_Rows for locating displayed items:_
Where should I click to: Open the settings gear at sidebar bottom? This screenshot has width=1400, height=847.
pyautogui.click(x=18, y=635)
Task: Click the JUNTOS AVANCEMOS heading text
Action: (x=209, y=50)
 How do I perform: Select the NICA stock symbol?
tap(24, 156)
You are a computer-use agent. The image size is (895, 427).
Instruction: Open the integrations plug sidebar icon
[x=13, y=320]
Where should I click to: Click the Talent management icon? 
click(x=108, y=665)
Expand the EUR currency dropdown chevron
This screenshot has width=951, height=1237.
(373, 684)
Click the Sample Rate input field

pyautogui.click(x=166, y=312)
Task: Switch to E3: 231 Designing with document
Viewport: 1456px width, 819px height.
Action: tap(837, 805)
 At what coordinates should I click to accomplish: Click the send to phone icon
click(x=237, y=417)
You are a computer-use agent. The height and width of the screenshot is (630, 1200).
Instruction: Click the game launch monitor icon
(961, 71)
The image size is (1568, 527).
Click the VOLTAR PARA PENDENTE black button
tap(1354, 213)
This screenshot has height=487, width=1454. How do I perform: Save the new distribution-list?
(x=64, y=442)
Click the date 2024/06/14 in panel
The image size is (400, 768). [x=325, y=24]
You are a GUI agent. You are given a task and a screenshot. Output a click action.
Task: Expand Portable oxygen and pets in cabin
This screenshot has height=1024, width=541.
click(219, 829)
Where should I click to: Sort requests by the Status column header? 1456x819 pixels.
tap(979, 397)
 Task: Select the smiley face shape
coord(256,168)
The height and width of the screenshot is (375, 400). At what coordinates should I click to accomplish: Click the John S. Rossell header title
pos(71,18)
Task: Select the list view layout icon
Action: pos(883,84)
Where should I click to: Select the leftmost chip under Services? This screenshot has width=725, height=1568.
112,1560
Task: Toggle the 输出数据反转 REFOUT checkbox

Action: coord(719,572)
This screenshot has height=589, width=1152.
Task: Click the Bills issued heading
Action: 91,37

_WRITTEN EXERCISE:_
Retype the rows word for word, beginning at the line that contains "The height and width of the screenshot is (375, 400)." and continuing through the last row.

_ANSWER TO THIS TASK:_
The height and width of the screenshot is (375, 400). At what coordinates should I click to accomplish: Click the John S. Rossell header title
pos(71,18)
Task: Select the list view layout icon
Action: pos(883,84)
Where should I click to: Select the leftmost chip under Services? This screenshot has width=725, height=1568.
112,1560
Task: Toggle the 输出数据反转 REFOUT checkbox

Action: coord(719,572)
This screenshot has height=589, width=1152.
Task: Click the Bills issued heading
Action: 91,37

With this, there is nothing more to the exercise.